START Records to use

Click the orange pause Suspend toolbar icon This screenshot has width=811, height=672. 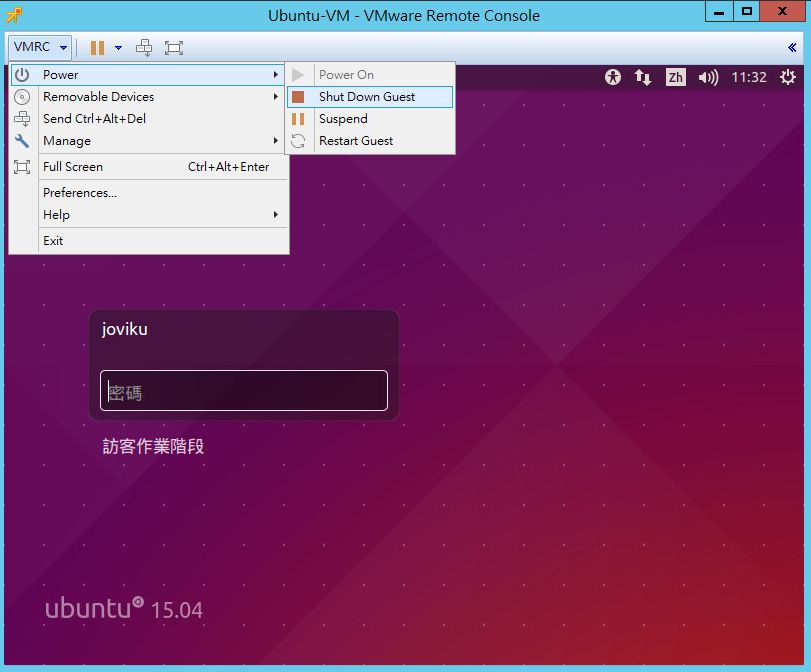coord(96,47)
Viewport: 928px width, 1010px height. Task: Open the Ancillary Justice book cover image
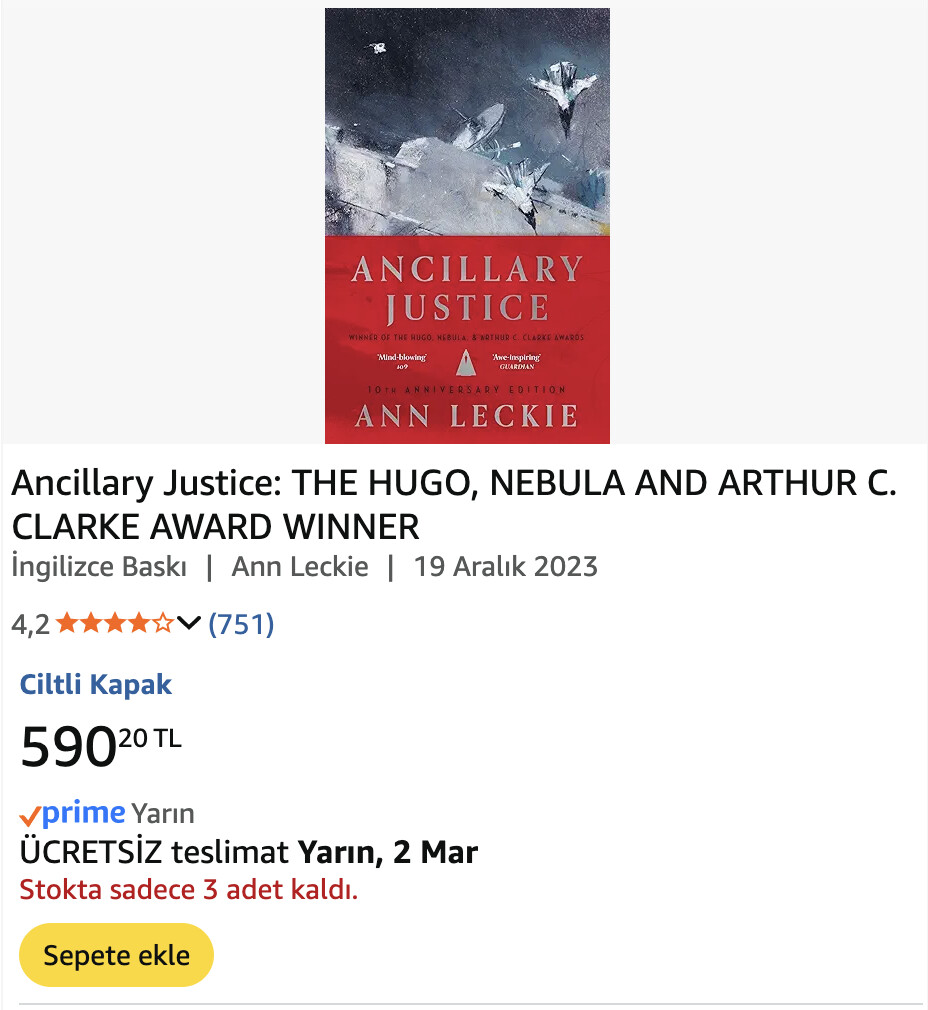(x=467, y=225)
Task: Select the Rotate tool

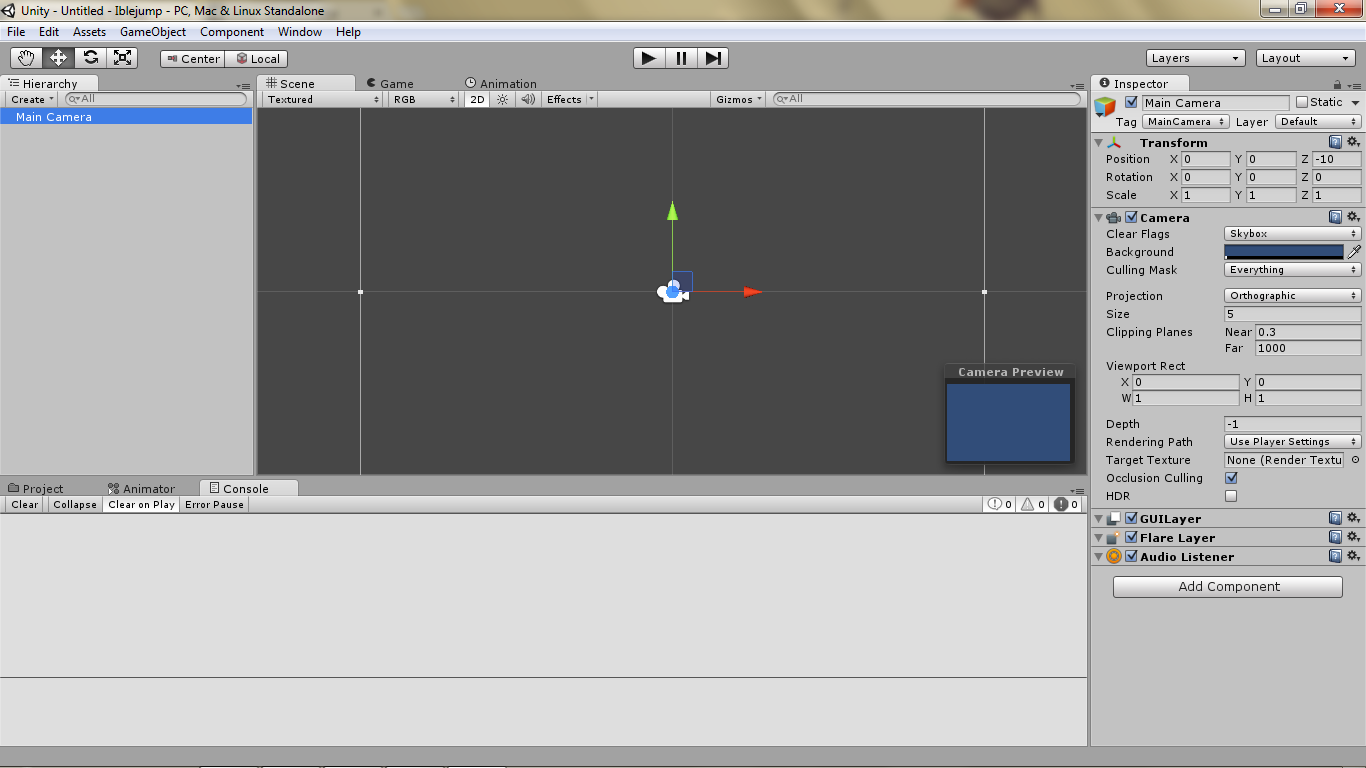Action: click(x=90, y=57)
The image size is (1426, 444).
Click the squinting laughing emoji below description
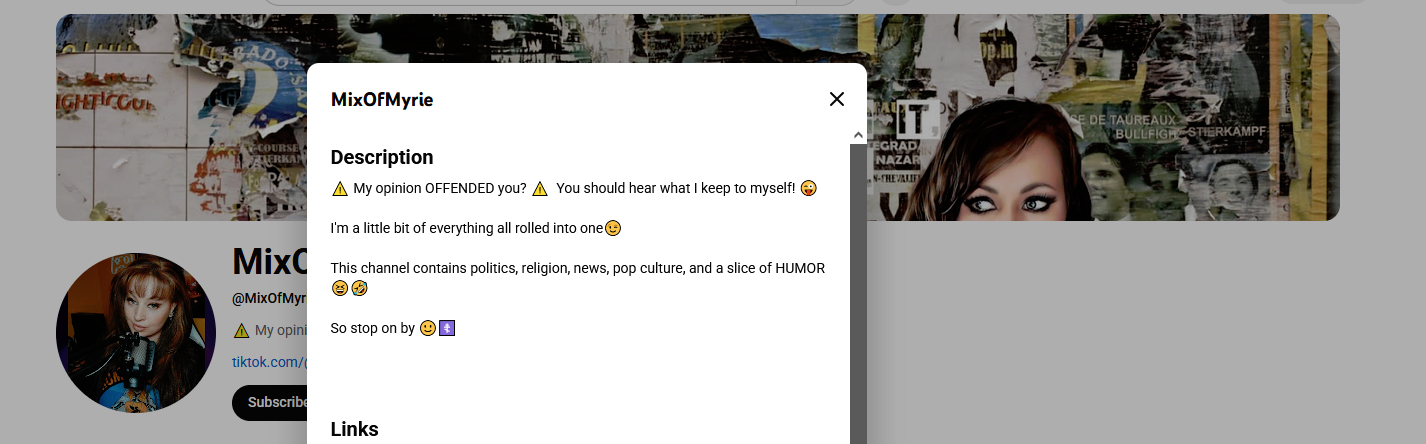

END Records to use

# [What is being asked]
From the line that contains "Viewport: 928px width, 1010px" to the final line of the entries, reproduce every line exactly, both ends included. Leave out all pictures.

# [Written solution]
Viewport: 928px width, 1010px height. Task: Open the Ancillary Justice book cover image
(x=467, y=225)
Task: Select the Rotate tool

Action: click(x=90, y=57)
The image size is (1426, 444).
Click the squinting laughing emoji below description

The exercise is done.